Фрэнк поерзал, разминая затекшие мышцы, одновременно стараясь сообразить, чего добивается от него тренер.
– Дать людям возможность забыть о войне, переключить сознание. – Он поднял глаза на Макса. – Вселить уверенность в завтрашнем дне.
– Точнее, Фрэнк, точнее. – Тренер подался вперед, облокотившись на колени. – Ты всегда и во всем хотел быть первым. Ты работал на правительство штата и до сегодняшнего дня был в тесном контакте с переселенцами.
– Откуда вы знаете? Это закрытая информация.
– Служба в разведке накладывает определенный отпечаток. Умение анализировать сообщения СМИ, сопоставлять факты из интервью и делать выводы от меня никуда не ушло. С Бронксом у вас сорвалось. Переселенцы не захотели уступать территорию городу. Почему?
– «Вакцинация».
– Что?
– На встрече в Вашингтоне представители переселенцев затребовали данные по программе «Вакцинация»… – Фрэнк сомкнул ладони и уперся указательными пальцами в переносицу.
– И?
– Все сорвалось.
– Не понял?
Фрэнк поднял голову:
– Протокол встречи в Вашингтоне был полностью изменен. Все пошло не так с самого начала, лидеры переселенцев отказались что-либо обсуждать, пока им не предоставят данные по «Вакцинации». Они хотели получить технологию от «Мемории».
– Ты знаешь, о чем речь?
– Нет. Я впервые услышал об этом проекте.
– Кто говорил от лидеров?
– Анна Готье. Она послала всех к черту, когда ей отказали.
– Стальная Леди показала зубы, – усмехнулся тренер. – Что ж, вполне в ее стиле. Не женщина, а мужик в юбке.

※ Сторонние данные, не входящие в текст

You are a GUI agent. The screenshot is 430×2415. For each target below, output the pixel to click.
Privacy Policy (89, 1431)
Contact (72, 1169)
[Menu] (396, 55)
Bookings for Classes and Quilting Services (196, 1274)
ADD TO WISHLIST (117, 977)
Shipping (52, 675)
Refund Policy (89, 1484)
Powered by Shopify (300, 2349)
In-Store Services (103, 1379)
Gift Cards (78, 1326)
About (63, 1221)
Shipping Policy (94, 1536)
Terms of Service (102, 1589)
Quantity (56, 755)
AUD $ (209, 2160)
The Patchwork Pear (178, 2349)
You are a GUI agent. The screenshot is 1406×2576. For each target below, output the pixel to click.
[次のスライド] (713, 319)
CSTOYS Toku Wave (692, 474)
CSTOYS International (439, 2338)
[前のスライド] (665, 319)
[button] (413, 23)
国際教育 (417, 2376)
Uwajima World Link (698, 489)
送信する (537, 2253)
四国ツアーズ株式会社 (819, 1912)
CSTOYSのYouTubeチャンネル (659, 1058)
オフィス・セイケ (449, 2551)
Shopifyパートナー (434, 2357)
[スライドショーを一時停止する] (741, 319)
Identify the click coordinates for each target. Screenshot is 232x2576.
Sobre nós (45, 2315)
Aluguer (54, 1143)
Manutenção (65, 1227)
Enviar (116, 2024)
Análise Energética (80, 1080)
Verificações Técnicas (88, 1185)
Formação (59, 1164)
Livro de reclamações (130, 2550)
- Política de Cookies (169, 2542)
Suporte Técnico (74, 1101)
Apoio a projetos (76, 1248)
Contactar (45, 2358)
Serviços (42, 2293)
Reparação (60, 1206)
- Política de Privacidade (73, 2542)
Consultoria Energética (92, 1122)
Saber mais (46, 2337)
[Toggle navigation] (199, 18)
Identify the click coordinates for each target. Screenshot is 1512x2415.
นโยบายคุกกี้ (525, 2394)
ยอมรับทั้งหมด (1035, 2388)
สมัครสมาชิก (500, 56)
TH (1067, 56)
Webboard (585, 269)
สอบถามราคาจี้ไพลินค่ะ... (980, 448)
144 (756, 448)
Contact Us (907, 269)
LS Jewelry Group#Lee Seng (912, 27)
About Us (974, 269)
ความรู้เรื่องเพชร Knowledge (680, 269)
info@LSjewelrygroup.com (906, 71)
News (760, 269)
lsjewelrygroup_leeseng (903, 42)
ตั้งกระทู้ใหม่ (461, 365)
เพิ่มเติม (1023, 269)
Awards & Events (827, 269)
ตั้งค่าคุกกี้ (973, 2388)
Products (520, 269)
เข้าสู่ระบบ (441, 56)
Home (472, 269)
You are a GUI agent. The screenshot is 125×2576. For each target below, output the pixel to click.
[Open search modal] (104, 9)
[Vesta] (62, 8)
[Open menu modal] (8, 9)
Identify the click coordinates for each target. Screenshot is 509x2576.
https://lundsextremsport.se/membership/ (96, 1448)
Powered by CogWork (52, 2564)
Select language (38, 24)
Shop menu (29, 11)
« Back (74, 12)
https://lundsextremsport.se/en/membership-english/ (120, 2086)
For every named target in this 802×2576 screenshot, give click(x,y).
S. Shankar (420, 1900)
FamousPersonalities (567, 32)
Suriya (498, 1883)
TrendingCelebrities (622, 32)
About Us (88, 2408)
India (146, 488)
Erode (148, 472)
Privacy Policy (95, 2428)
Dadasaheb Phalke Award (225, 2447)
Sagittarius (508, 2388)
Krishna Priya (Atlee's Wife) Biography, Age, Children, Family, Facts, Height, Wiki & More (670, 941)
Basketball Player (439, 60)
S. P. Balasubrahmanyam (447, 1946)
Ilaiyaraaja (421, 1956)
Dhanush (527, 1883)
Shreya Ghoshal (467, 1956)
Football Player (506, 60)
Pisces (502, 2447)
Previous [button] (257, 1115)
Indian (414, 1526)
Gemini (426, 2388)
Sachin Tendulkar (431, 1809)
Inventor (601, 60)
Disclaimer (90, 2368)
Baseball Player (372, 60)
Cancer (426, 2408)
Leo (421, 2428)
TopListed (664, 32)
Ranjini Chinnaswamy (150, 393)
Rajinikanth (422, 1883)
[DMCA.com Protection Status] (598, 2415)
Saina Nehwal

– Да, точно, мне порой кажется, что, не будь она главой Председательствующего совета, проблема с переселенцами давно бы разрешилась сама собой. У Готье скверный характер, она ничего и никого не боится, презирает власть, убедить ее в чем-либо почти невозможно.
– Она знает цену решениям, Фрэнк, проявляет волю… – Макс поднял руку. – Ты сказал о Председательствующем совете – что это? Разве Готье возглавляет еще какую-то структуру?
– Да, каждой резервацией управляет Совет лидеров. А их в свою очередь объединяет Председательствующий совет.
– Теперь понял. – Тренер помолчал. – Ладно, забыли про «Вакцинацию», вернулись к вопросу: к чему стремились власти?
Фрэнк растерялся и отругал себя за то, что упустил нить беседы, увлекшись подробностями встречи в Вашингтоне. Он пожал плечами:
– Власти всегда хотят контролировать ситуацию.
– В точку. – Тренер встал со скамьи. Повернувшись к входным дверям, за которыми дважды прогудел клаксон подъехавшего к клубу автомобиля, он добавил: – Но в нью-йоркской резервации триста тысяч бесконтрольных, подчиняющихся воле Готье переселенцев. А сколько еще их по всей стране… Сила! – Макс направился в обход ринга к дверям.
Фрэнк машинально кивнул и задумчиво пробормотал:
– Ну да, конечно, у переселенцев полная автономия, есть теплицы с овощами, они даже злаковые на севере Бронкса выращивают и электричество вырабатывают ветряками на побережье, продавая излишки от приливно-отливной станции городу. У них, в резервации, вся инфраструктура заточена так, чтобы Нью-Йорк был зависим. Бронкс – лакомый кусок для властей. Но Готье никогда не отдаст свое детище.
Он впервые всерьез задумался над расстановкой сил. Стало понятно, почему резервация обнесена высоким забором и блокпостами, зачем в Нью-Йорке самый большой в стране отряд полиции… Переселенцы – угроза стабильности, фактически это государство в государстве! Так вот почему год назад было подписано тайное соглашение между Председательствующим советом и правительством…
Фрэнк открыл было рот, чтобы сообщить о тайном соглашении тренеру, но тот уже открывал дверь. Ключ повернулся в замке, и на пороге возник крупный силуэт.